A busy school schedule did not catch up with this class XII student until 10 p.m., by video call. For someone who tasted success from a young age, Kiara has her feet on the ground and demonstrates remarkable wisdom while talking about her aspirations and finding a school-studio balance. “Until I got to my X-class everything was fine, but the board exam was a challenge. I knew I wasn’t going to compromise on my music. I was aware that I had to learn to balance my schoolwork and music; it’s difficult but I’m learning, ”she says with a smile.

Kiara’s song ‘Why’ has a melancholy tone. “I felt most people can relate to the lyrics. Everyone in life would have felt some kind of loss, heartache and sadness, that’s why I wrote these lyrics and I’m sure they touch everyone.

Cello calls

Kiara is trained in Western classical music, plays guitar, piano, keyboard, ukulele and wishes to learn cello. “It’s such a beautiful instrument, I would love to play it.”

Reluctant musician who thought music would be boring, Kiara, after being forced to join her mother’s music school as a child, adopted her like a fish in the water. “I am grateful that my mother forced me to learn music. She inherited her musical acumen from her father who lives in Darjeeling. He composed a lot of Nepalese songs. My mother inspires me. I appreciate his suggestions in my compositions and lyrics.

Look ahead

Ever since deciding she wanted to pursue a career in music, Kiara knew she would release an album sooner or later. “When I released my first single, I knew it would be part of my 10 track album,” says Kiara who is slightly disappointed that the release happened during the pandemic. “It was tough when the pandemic hit, my producer was in Mumbai and I went all the way to sit with him, but eventually when the album came out I wasn’t there in person. Everything happens for a reason and I wouldn’t go back to change anything. 4 a.m. consists of nine songs in English and one song in Hindi called Kinara you.

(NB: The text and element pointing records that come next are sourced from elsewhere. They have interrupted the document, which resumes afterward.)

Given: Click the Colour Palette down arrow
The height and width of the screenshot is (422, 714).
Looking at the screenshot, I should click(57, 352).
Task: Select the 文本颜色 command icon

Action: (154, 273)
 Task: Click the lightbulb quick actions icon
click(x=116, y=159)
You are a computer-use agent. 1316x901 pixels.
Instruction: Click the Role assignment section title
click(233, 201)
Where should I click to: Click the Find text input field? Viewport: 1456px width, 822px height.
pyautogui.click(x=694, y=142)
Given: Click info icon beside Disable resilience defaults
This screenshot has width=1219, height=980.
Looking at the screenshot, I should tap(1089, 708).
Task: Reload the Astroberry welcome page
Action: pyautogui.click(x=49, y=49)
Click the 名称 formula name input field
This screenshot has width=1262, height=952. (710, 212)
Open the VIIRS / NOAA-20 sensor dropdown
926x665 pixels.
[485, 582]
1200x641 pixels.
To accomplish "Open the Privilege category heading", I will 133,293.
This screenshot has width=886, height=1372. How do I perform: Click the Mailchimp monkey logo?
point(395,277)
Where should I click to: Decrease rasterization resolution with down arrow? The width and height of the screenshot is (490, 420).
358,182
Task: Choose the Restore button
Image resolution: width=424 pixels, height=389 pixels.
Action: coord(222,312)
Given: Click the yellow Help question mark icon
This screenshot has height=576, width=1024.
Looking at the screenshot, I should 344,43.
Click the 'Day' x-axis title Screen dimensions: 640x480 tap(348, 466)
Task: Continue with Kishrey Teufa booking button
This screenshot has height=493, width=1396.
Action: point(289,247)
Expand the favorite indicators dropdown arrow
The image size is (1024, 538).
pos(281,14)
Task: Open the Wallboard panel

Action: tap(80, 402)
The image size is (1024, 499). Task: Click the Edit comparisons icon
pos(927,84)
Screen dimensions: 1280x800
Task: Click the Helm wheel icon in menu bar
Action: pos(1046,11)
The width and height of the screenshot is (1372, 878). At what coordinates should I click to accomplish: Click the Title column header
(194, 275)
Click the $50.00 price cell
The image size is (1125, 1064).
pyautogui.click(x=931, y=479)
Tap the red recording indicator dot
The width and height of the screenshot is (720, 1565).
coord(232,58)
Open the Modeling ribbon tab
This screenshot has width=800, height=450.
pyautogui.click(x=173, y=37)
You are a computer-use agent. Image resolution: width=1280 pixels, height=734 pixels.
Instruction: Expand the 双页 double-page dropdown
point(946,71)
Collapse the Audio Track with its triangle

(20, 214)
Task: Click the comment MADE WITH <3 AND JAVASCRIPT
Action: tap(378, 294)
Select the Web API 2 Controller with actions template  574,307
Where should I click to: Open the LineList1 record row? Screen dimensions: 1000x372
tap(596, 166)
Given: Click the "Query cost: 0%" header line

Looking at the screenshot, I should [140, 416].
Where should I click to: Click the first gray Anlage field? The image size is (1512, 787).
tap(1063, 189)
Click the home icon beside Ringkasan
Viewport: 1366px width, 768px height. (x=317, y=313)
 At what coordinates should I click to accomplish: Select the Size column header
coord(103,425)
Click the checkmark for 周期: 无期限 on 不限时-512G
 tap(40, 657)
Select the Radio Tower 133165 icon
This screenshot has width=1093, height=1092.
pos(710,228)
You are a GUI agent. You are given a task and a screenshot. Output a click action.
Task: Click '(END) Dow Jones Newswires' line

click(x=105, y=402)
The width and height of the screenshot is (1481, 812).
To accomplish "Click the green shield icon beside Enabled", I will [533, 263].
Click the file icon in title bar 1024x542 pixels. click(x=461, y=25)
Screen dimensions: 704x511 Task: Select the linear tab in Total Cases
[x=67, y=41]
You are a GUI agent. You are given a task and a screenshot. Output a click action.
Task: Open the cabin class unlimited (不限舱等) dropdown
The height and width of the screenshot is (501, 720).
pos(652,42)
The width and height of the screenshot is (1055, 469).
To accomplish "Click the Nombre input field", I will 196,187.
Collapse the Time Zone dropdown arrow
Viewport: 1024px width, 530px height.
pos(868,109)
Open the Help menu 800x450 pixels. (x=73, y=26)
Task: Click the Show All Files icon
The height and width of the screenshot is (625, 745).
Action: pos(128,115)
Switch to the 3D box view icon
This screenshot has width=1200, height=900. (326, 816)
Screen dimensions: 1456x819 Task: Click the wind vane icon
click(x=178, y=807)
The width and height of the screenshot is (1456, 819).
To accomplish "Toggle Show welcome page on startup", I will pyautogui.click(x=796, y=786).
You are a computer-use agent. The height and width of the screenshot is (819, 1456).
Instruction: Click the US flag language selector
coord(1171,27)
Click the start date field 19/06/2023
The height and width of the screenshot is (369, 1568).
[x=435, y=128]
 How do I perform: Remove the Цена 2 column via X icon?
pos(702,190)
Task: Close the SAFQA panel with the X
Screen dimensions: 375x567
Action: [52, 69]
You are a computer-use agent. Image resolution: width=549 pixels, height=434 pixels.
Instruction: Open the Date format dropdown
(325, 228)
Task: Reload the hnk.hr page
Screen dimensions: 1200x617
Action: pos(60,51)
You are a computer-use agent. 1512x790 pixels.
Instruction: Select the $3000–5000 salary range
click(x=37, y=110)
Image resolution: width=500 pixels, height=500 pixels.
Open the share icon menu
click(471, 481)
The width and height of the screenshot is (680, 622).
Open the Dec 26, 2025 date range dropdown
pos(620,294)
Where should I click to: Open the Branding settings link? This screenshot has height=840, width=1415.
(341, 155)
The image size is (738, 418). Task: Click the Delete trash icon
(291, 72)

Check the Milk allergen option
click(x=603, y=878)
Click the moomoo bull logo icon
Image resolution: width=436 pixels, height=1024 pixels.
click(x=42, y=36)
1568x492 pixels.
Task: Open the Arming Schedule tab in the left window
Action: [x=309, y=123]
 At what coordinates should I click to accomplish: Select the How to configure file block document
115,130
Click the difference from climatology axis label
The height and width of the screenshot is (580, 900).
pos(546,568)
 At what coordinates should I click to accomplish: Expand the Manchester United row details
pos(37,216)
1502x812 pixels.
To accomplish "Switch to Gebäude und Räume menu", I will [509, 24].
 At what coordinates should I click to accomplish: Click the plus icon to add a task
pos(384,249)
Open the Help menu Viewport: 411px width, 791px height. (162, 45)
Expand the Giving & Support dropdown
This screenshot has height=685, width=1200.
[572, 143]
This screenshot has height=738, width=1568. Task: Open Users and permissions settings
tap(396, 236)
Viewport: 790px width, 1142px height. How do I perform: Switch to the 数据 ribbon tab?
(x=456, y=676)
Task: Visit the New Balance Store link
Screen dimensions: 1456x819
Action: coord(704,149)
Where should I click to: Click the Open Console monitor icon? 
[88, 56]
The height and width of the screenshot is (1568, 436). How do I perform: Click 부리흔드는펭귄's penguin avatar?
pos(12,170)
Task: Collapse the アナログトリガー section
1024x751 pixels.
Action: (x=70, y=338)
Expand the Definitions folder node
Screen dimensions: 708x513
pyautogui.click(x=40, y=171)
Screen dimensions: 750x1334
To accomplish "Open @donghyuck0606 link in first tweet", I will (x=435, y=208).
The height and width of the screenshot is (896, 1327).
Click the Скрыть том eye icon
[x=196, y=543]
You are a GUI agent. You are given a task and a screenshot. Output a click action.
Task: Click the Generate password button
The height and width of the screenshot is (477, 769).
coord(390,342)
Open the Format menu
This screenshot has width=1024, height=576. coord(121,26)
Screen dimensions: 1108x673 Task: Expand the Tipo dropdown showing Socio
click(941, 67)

Describing the process of releasing an album as nerve-racking, Kiara believes that unlike a single, you would expect at least some songs to be liked and appreciated from an album. “I tried to keep my songs as honest and real as possible, I wrote down my thoughts, these are the thoughts of a 17 year old. I have never been worried about my music, but I was nervous about releasing the album, and if people didn’t like it. I decided that I would cherish the fact that 50% of listeners might like my music. For the other half who might not not like it, I’ll release another album, ”she laughs.

The scene just like at home

Ever since her mother put her on stage at the age of six for a performance of Queen’s “We Will, We Will Rock You …”, Kiara has fallen in love with the stage. “At six, you’re nervous but you don’t have the insecurities of a teenager. I realized that I loved being on stage, singing and speaking to the audience. It’s a great feeling.

Kiara is happy that independent artists like her have gained attention during the pandemic as Bollywood music has been put on hiatus. Kiara did some covers and makes sure she doesn’t copy the original artists. “I make them my own, I try to polish them and make some changes.”

New Horizons

Headed to the UK to study music after school, Kiara believes the UK is the perfect place for musicians. “If I had sang songs in Hindi I would stay here because I do songs in English it is important for me to go out and play in UK or USA.”

The endearing trait of adolescence comes to the fore when she says, “Music is my escape route. When I’m angry, when I’m arguing with my mom or a friend, when I’m sad or happy, I pick up my guitar and start strumming. It keeps me down to earth and reminds me of who I am.